■ **What the exercise asks**: From the entries below, return only the lines starting at the one that contains "The height and width of the screenshot is (1200, 1008)." and ending at the one that contains "This screenshot has width=1530, height=784.", exactly as they stand.

══ Provided data ══

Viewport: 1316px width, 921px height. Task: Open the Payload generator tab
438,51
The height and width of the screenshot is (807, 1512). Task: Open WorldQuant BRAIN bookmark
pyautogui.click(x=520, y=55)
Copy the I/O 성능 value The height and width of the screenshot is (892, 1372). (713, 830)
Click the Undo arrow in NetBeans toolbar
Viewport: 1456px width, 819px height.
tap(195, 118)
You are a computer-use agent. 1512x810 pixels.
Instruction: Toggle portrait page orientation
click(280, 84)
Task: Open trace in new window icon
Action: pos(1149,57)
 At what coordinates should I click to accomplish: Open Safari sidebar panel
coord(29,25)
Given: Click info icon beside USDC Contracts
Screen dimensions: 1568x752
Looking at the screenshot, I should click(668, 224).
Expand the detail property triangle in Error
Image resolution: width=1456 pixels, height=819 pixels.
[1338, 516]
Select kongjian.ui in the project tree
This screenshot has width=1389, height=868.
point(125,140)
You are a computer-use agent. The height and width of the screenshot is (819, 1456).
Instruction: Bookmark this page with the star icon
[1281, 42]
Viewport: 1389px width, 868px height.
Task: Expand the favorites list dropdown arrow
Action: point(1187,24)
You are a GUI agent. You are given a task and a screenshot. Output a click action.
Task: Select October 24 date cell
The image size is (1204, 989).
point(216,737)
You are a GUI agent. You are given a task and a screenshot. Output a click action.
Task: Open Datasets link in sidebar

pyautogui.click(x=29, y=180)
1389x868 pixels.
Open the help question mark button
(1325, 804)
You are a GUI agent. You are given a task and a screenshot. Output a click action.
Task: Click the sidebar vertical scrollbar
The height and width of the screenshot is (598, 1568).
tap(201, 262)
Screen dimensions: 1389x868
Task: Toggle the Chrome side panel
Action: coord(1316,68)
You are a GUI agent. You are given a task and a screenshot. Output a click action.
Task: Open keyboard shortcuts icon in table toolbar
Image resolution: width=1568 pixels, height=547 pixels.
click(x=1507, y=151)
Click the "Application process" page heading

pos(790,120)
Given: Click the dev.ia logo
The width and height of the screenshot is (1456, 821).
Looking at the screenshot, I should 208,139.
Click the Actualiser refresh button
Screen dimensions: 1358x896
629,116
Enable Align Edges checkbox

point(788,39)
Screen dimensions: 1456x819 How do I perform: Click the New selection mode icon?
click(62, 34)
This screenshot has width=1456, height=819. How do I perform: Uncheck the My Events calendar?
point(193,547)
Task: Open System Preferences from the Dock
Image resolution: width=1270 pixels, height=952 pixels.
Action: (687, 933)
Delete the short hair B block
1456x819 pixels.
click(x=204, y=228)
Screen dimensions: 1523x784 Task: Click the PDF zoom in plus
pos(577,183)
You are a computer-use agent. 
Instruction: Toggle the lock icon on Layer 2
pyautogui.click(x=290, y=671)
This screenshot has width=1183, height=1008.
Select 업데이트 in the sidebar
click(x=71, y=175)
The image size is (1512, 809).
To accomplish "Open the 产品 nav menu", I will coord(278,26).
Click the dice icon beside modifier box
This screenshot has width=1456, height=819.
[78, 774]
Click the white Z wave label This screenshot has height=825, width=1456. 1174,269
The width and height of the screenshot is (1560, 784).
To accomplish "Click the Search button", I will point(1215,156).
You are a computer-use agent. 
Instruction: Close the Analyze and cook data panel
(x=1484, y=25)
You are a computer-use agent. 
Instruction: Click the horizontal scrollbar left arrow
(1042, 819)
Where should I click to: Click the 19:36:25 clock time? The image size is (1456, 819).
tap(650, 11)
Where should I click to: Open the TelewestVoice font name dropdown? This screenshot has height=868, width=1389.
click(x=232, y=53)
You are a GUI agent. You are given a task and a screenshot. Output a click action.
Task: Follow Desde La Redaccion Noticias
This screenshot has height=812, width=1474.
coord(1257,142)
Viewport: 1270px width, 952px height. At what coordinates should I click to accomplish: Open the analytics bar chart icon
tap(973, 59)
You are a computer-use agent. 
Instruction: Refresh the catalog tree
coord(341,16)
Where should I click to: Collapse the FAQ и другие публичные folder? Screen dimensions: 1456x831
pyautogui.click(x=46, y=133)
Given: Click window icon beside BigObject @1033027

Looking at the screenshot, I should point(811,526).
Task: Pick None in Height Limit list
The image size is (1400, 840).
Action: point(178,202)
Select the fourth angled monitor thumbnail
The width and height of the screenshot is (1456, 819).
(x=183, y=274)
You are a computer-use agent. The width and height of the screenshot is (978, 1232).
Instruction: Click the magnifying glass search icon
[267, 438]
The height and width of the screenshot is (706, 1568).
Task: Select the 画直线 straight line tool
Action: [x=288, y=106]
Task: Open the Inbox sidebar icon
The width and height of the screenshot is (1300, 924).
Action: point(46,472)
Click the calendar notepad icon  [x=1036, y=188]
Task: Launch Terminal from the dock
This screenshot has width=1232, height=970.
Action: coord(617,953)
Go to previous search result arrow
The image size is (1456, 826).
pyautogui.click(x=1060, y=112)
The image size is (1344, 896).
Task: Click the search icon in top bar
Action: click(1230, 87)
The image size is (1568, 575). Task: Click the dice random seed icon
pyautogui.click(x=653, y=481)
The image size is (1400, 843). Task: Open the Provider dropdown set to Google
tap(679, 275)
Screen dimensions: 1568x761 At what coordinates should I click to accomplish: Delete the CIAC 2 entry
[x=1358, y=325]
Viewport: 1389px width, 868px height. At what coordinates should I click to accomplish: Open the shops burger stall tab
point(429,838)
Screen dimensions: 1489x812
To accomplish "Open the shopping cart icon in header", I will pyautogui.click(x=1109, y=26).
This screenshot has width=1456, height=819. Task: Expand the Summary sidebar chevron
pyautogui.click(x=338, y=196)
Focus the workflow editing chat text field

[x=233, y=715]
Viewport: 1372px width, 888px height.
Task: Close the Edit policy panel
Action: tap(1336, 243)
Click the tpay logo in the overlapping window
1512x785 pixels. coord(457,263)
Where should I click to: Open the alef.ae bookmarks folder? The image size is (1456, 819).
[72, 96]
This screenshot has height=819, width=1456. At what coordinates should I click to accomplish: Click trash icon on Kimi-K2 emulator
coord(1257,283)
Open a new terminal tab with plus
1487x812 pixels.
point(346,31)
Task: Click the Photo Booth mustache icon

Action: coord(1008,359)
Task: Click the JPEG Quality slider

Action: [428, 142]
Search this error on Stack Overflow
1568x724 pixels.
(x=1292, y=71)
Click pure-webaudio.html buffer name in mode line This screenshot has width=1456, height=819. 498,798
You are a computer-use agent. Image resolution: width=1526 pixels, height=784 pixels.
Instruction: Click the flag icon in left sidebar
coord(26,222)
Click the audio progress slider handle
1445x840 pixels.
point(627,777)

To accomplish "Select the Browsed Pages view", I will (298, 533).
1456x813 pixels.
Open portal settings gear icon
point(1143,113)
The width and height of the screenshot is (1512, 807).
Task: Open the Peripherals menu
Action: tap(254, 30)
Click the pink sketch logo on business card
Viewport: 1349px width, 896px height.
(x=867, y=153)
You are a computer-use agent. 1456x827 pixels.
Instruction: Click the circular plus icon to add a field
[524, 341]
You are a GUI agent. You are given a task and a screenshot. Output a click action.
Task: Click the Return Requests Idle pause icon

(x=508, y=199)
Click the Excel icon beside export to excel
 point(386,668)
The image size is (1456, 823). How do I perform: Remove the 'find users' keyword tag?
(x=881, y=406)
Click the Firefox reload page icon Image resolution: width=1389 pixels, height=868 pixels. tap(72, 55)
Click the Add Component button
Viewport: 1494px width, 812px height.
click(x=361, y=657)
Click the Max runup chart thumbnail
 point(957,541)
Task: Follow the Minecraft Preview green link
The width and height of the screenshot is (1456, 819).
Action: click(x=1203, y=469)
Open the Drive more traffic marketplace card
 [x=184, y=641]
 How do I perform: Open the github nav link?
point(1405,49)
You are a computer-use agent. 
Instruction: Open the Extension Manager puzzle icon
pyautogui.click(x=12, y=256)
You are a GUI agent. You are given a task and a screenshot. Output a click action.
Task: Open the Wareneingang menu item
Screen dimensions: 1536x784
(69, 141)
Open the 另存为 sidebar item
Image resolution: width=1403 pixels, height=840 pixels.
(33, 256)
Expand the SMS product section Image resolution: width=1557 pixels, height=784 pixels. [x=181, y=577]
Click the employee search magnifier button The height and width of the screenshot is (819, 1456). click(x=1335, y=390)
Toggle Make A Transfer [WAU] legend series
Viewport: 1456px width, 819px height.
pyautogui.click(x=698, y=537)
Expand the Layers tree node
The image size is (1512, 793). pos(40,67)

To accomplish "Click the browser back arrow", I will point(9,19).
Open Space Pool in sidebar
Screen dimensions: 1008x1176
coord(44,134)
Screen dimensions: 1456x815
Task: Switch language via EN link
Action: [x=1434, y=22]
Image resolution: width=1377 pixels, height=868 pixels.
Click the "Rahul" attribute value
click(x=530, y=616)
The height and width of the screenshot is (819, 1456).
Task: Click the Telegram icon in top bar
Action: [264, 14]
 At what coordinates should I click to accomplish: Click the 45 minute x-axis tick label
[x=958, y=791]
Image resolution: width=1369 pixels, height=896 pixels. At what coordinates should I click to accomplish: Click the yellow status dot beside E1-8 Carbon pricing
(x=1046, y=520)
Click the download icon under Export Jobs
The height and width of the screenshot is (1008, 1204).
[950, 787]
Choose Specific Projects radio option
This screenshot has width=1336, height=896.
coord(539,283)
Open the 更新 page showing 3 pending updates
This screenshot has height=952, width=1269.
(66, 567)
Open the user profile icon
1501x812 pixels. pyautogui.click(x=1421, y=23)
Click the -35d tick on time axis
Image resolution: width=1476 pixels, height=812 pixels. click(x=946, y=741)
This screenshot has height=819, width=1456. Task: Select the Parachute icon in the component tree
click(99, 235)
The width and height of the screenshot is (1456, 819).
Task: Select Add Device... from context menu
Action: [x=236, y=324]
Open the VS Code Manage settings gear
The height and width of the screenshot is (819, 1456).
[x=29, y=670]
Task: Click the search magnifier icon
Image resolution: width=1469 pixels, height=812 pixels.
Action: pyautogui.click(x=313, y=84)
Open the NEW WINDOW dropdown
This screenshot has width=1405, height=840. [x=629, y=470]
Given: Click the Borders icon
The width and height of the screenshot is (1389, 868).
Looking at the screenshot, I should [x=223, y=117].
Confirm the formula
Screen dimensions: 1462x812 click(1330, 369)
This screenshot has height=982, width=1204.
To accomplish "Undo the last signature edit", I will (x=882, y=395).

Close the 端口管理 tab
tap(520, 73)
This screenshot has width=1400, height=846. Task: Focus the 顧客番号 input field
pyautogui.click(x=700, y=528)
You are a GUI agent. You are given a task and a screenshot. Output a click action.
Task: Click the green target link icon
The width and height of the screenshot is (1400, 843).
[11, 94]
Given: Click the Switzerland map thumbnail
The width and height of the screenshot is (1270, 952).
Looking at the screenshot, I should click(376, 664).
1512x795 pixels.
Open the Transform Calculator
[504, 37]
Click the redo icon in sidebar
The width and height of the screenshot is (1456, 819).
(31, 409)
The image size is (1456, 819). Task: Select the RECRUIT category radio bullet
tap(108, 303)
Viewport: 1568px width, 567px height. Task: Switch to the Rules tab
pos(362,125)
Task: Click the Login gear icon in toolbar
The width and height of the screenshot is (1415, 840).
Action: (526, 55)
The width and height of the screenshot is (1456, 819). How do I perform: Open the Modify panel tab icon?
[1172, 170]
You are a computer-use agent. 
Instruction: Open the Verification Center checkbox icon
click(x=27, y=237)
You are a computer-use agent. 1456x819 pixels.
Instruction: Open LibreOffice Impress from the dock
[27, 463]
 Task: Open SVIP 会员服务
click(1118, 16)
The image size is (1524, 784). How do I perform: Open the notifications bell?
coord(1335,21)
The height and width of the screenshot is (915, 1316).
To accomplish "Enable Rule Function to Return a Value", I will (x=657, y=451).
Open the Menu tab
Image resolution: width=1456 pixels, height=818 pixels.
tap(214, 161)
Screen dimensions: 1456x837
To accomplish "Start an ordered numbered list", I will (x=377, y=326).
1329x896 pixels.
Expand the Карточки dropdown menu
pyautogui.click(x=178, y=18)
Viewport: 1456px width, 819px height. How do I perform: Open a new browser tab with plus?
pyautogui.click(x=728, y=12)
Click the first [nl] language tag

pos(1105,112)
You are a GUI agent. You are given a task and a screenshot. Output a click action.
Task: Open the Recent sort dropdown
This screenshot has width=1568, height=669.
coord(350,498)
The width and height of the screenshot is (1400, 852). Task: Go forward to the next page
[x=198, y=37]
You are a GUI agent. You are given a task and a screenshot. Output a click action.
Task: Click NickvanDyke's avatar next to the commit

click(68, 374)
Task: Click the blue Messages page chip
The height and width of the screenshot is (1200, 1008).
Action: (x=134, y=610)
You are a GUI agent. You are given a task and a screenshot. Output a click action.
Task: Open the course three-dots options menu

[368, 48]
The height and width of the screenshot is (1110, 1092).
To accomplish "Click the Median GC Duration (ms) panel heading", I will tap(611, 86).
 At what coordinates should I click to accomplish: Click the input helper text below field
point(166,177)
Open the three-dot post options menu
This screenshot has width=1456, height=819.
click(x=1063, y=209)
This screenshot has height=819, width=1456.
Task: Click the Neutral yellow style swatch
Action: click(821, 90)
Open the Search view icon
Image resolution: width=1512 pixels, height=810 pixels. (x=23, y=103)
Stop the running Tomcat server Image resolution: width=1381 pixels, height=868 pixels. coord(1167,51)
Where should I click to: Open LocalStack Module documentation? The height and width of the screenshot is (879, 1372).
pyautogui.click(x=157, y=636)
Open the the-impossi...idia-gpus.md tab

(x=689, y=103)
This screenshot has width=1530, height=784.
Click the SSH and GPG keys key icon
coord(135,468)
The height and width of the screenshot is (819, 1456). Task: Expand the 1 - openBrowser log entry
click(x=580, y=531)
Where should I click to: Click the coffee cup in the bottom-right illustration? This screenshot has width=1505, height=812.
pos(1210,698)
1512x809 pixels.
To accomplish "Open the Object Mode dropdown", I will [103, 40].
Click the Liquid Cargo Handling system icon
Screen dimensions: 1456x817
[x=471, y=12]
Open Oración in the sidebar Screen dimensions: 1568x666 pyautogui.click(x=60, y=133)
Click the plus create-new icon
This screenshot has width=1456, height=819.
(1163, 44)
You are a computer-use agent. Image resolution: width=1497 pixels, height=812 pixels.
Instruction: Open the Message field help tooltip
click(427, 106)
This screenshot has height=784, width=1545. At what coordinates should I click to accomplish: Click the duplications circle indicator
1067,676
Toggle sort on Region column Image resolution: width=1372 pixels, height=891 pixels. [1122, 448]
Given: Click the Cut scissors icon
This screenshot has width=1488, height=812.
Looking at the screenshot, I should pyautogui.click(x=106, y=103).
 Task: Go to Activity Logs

═══

■ **The completed task**:
The height and width of the screenshot is (1200, 1008).
Action: (x=134, y=610)
You are a GUI agent. You are given a task and a screenshot. Output a click action.
Task: Open the course three-dots options menu

[368, 48]
The height and width of the screenshot is (1110, 1092).
To accomplish "Click the Median GC Duration (ms) panel heading", I will tap(611, 86).
 At what coordinates should I click to accomplish: Click the input helper text below field
point(166,177)
Open the three-dot post options menu
This screenshot has width=1456, height=819.
click(x=1063, y=209)
This screenshot has height=819, width=1456.
Task: Click the Neutral yellow style swatch
Action: click(821, 90)
Open the Search view icon
Image resolution: width=1512 pixels, height=810 pixels. (x=23, y=103)
Stop the running Tomcat server Image resolution: width=1381 pixels, height=868 pixels. coord(1167,51)
Where should I click to: Open LocalStack Module documentation? The height and width of the screenshot is (879, 1372).
pyautogui.click(x=157, y=636)
Open the the-impossi...idia-gpus.md tab

(x=689, y=103)
This screenshot has width=1530, height=784.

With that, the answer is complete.